If it is coming from the source itself, the owner of the data should be contacted to check if it is a normal situation. If yes, adaptations might have to be done to the aggregation of these data before joining it by a Data Scientist / Engineer (same as if the duplicates are generated in the data preparation steps.

Null values (Check null values / Check null values by family)

Description :

This check is to make sure we do not have missing values when it can make the project crash.

Applied to :

Encoding_dataset on all columns family by family (this will be the input of similarity model that does not accept null values).

A failure at this stage could potentially mean a lack of imputation on one of the features. It is important to assess if the missing value is coming from bad quality or if it is considered normal and should be managed by imputation or filtering in the Dataiku Flow. If it is the latest then a data scientist has to adapt the project variables to add said imputation or filter.

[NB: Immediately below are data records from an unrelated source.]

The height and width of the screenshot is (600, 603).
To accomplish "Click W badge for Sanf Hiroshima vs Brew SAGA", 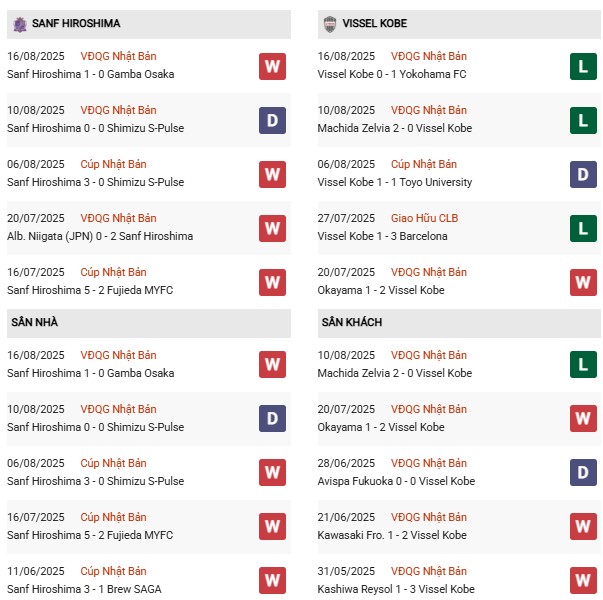I will pyautogui.click(x=272, y=581).
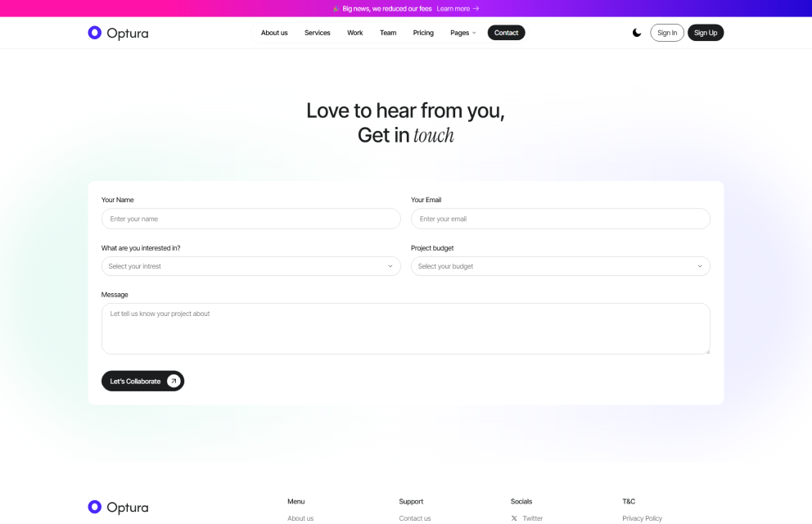Click the Optura logo in the footer
The height and width of the screenshot is (524, 812).
point(118,507)
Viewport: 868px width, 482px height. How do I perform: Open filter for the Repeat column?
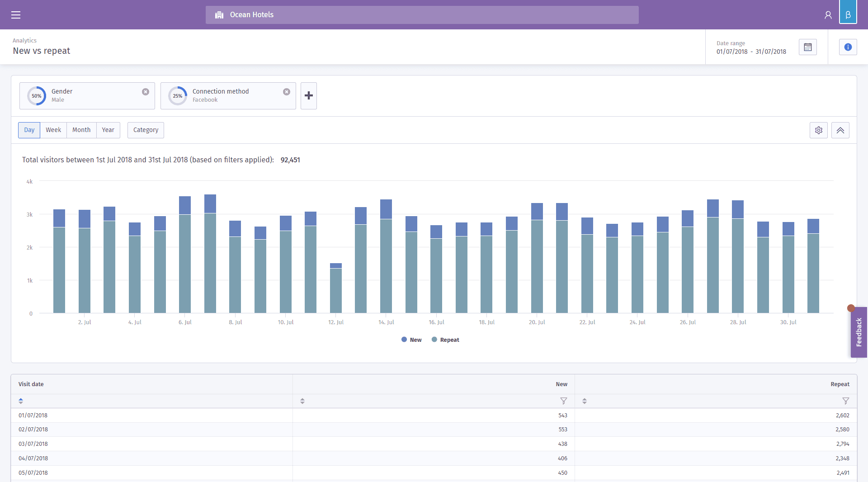845,401
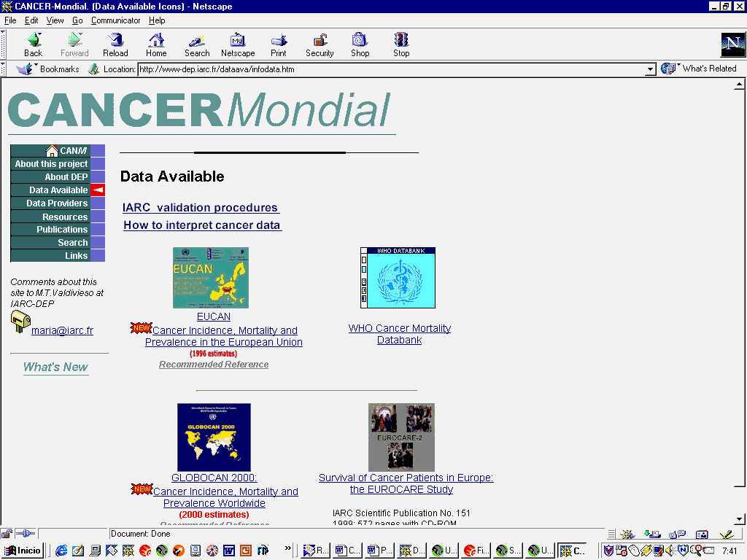Print the page using Print icon

(279, 41)
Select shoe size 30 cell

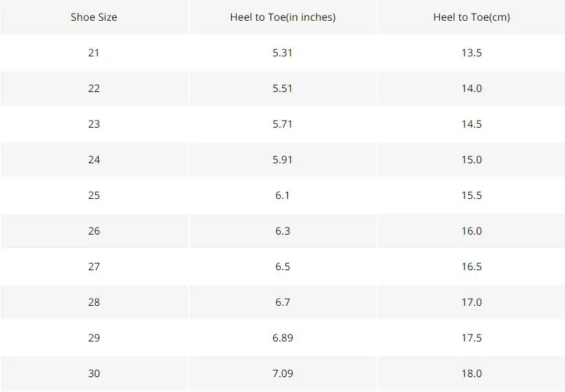93,374

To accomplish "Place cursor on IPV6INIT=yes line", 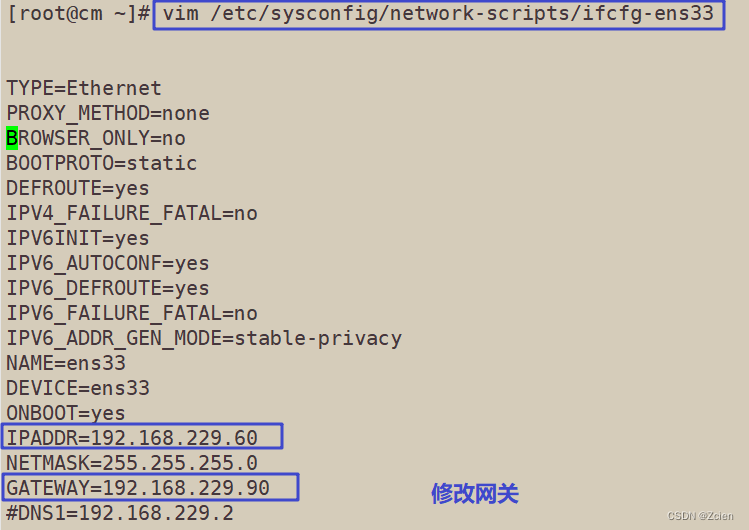I will pyautogui.click(x=78, y=238).
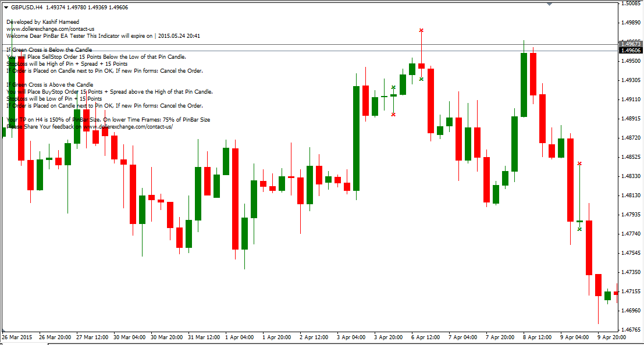Select the green dash marker near the 8 Apr candle
The height and width of the screenshot is (345, 644).
pos(579,221)
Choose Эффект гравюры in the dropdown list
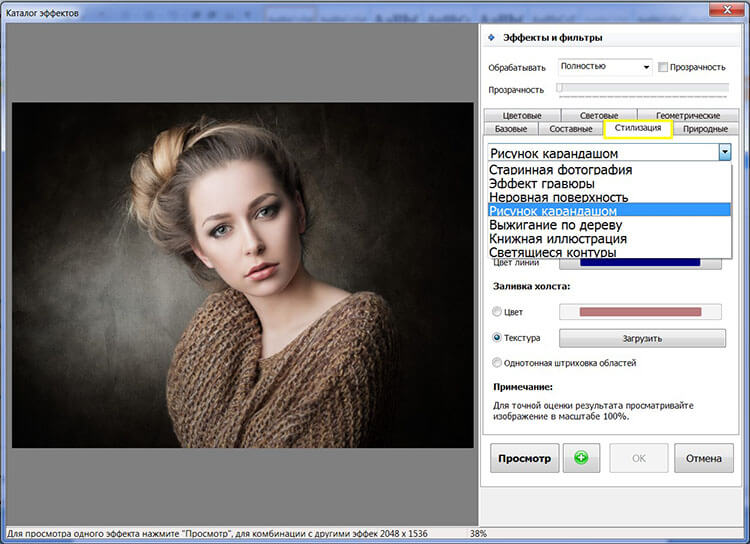Viewport: 750px width, 544px height. [541, 184]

DL_forecasts_sql / DL_historical_sql on all columns with a relative threshold to make sure the Data Lake data we use are complete.
These are checks on the raw data coming from the Data Lake. If one fails it probably means a loading issue on the Data Lake itself, to be directly checked with the team managing it.

Unicity (Check unicity)

Description :

Checks unicity of the defined key to make sure we do not have duplicates in several parts of the project Flow.

Applied to :

pricing_features_dataset on cpc key
All_features_prices_ds_joined on cpc key
Encoding_dataset on cpc key
price_recommendations_dataset on cpc key

The recipe leading to the dataset containing the failure should be analyzed step-by-step to understand the reason of the duplicates. Previous datasets should also be checked in case the duplicates were generated earlier in the Flow.

Imputations (several checks)

Description :

Checks the percentage of imputation by CPC and by feature, as well as the impact of the imputation for the characteristics included in the first model using their average weights.

Applied to :

Imputed_features_by_cpc (with a threshold of 0.5 for the imputation percentage and 0.4 for the imputation impact)
Imputed_HBs_by_cp (with a threshold of 0.5 for the imputation percentage)
Imputation_pct_by_feature (with a threshold of 0.5 for the imputation percentage)

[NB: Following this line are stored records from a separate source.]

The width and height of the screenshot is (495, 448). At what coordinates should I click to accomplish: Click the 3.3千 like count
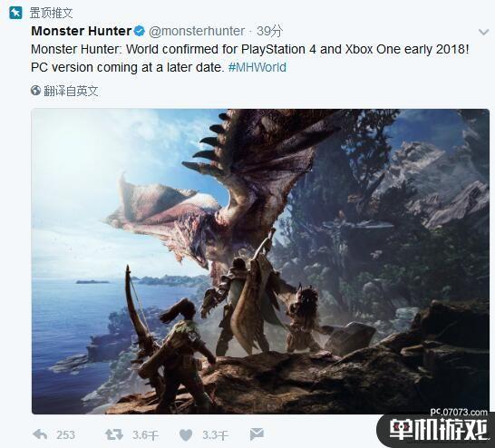point(215,435)
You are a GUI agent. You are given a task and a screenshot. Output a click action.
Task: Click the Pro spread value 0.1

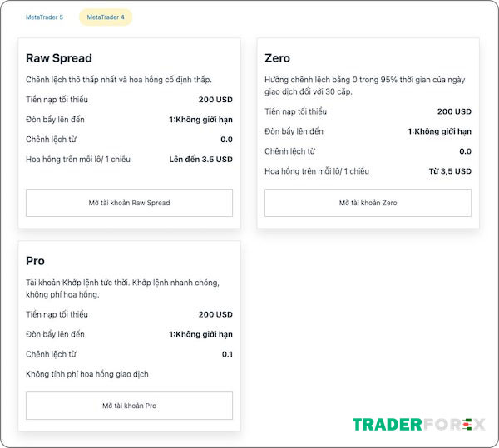[x=227, y=354]
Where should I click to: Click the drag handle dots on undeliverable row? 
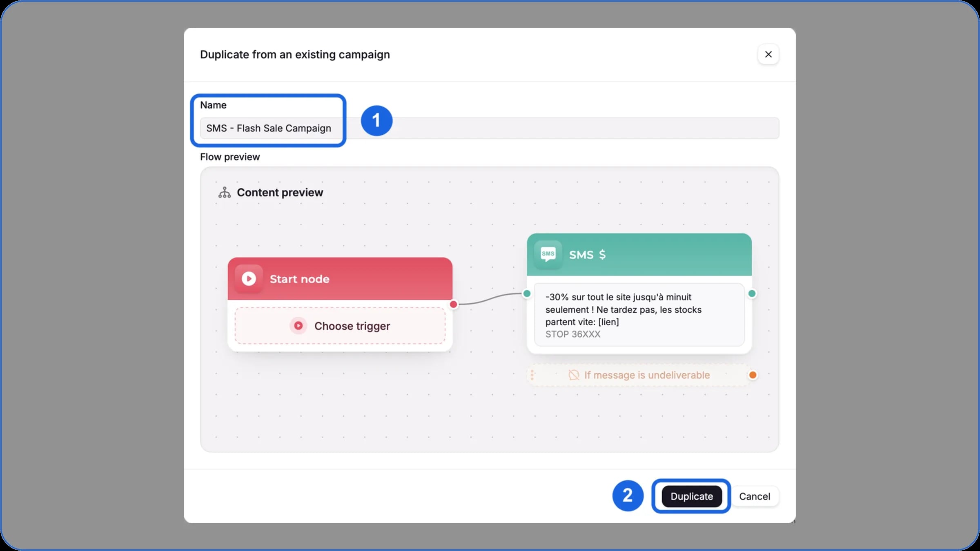point(532,375)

Note that these thresholds can be modified in the check parameters.

A high ratio of imputed data for a column is correlated to a high ratio of null values. These columns should be analyzed to understand why we have a lot of null values.

If too many different columns are imputed for the same CPC, results for this CPC might not be inaccurate. If that happens to a high ratio of the CPCs of a family, said family should be reviewed by a Data Scientist and potentially adapted.

Number of CPCs (Check nb CPCs variation)

Description :

This check controls the variation in the number of CPCs between monthly updates of extracted data.

Applied to :

DL_forecasts_sql / DL_historical_sql : checks for partial reloads of the main data sources from the Data Lake
All_features_prices_ds_joined : checks that the final dataset of the data preparation has an expected volume of records.

This check failing is a sign of potential partial load of one of the data sources on one of the month (probably the latest one). The data sources should be checked to ensure every month is complete.

Features correlation (Check correlated features)

Description :

Returns the features with a high correlation between them on a family basis.

Families having highly-correlated features should be analyzed closely and their feature sets might have to be reviewed by a Data Scientist.

Weights variability (Check weights variability)

Description :

The purpose here is to make sure the models are not too volatile by looking at the evolution of the importance of each feature between the runs.

Families having high volatility should be analyzed closely and their feature sets might have to be reviewed by a Data Scientist.

Applied to :

"Weighting_folder" containing the weights for all the families and features.

If the check fails for some families, an analysis should be conducted by a data scientist to understand why the volatility is high on the involved family. It could either be due to external factors like market economics, in which case no action may be required, either due to some data quality or missing features that make usage of the family results not accurate enough. In this case, results should be enhanced if possible by adapting the used features or finetuning the model.

Data types (Check data types)

Description :

Checks that a column contains the expected type of data.

Applied to :

pricing_features_dataset : Applied to all the _log features that should be float type to not break the following code.

In case of error, the computation of the _log features in the feature engineering recipes should be checked and potential edge-cases might have to be adressed.